**Work order:**
Copy the stretch of the restricted stock agreement from "The Compensation Committee" through "of the Company." word for word.

**Text excerpt:**
|
<PAGE>
EXHIBIT 10.62
ALLIED WASTE INDUSTRIES, INC.
PERFORMANCE-ACCELERATED RESTRICTED STOCK AGREEMENT
(UNDER THE AMENDED AND RESTATED
1991 INCENTIVE STOCK PLAN)
THIS PERFORMANCE-ACCELERATED RESTRICTED STOCK AGREEMENT
("Agreement"),
dated _________________________ ("Date of Grant"), between
ALLIED WASTE
INDUSTRIES, INC., a Delaware corporation ("Company"), and
_____________________________ ("Grantee"):
R E C I T A L S:
The Company has adopted the Allied Waste Industries, Inc. 1991
Incentive
Stock Plan, as most recently amended and restated effective
March 29, 2001, and
as may be subsequently amended ("Plan"), all of the terms and
provisions of
which are incorporated herein by reference and made a part of
this Agreement.
All capitalized terms used but not defined in this Agreement
have the meanings
given to them in the Plan.
The Compensation Committee of the Board of Directors
("Committee") has
determined that it would be in the best interests of the Company
and its
stockholders to grant the Restricted Stock provided for herein
to Grantee
pursuant to the Plan and this Agreement (collectively,
"Performance-Accelerated
Restricted Stock Agreement" or "PARSAP"), as an inducement for
Grantee to serve
as an employee of the Company and to provide Grantee with a
proprietary interest
in the future of the Company.

**Recorded data:**
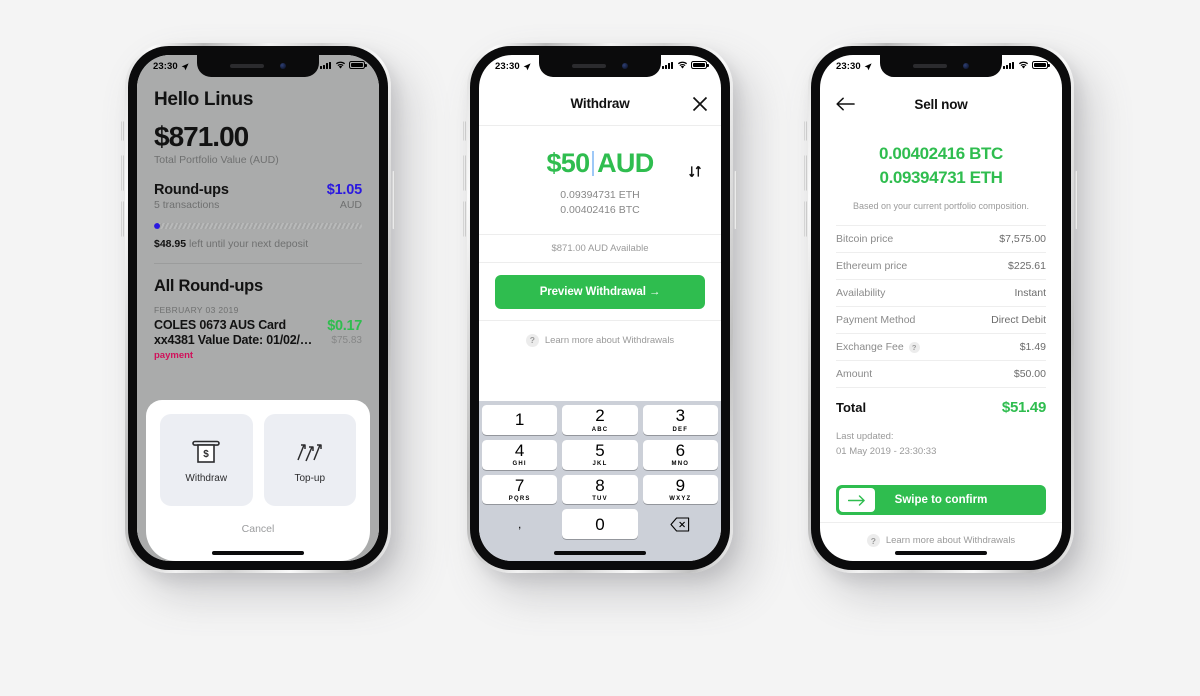 The width and height of the screenshot is (1200, 696). Describe the element at coordinates (600, 180) in the screenshot. I see `amount-entry-area: $50 AUD 0.09394731 ETH 0.00402416 BTC` at that location.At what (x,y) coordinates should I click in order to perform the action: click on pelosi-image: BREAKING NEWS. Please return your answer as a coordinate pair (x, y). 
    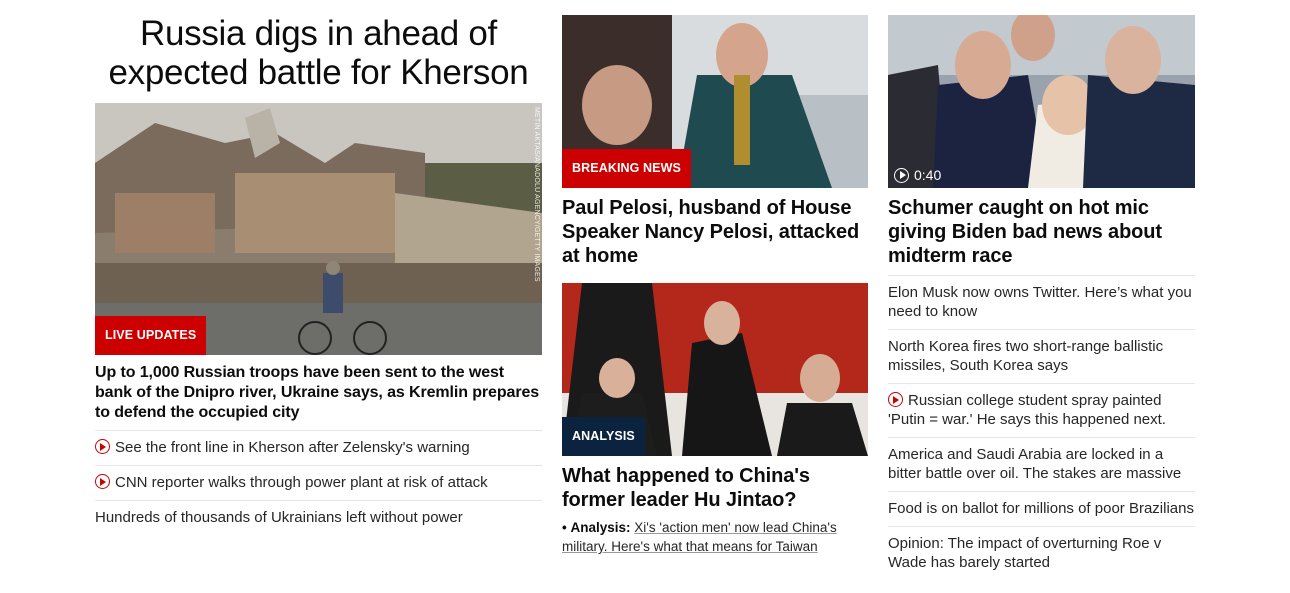
    Looking at the image, I should click on (715, 102).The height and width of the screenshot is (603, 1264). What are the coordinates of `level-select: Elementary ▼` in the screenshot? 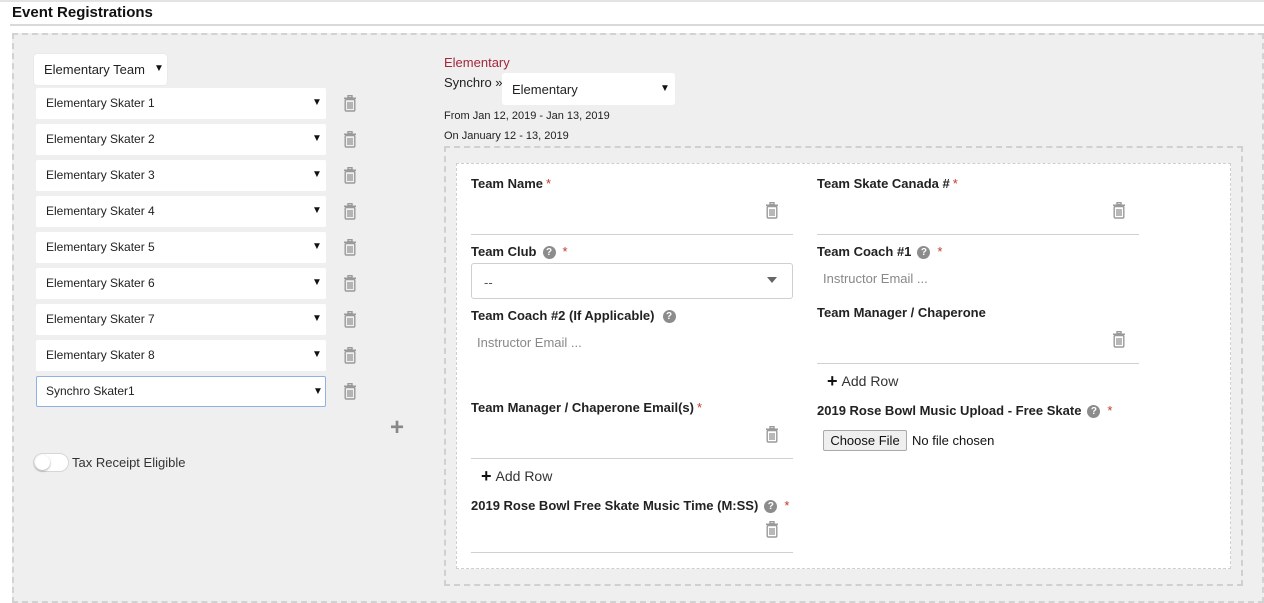 It's located at (588, 89).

**Your response:**
The Compensation Committee of the Board of Directors
("Committee") has
determined that it would be in the best interests of the Company
and its
stockholders to grant the Restricted Stock provided for herein
to Grantee
pursuant to the Plan and this Agreement (collectively,
"Performance-Accelerated
Restricted Stock Agreement" or "PARSAP"), as an inducement for
Grantee to serve
as an employee of the Company and to provide Grantee with a
proprietary interest
in the future of the Company.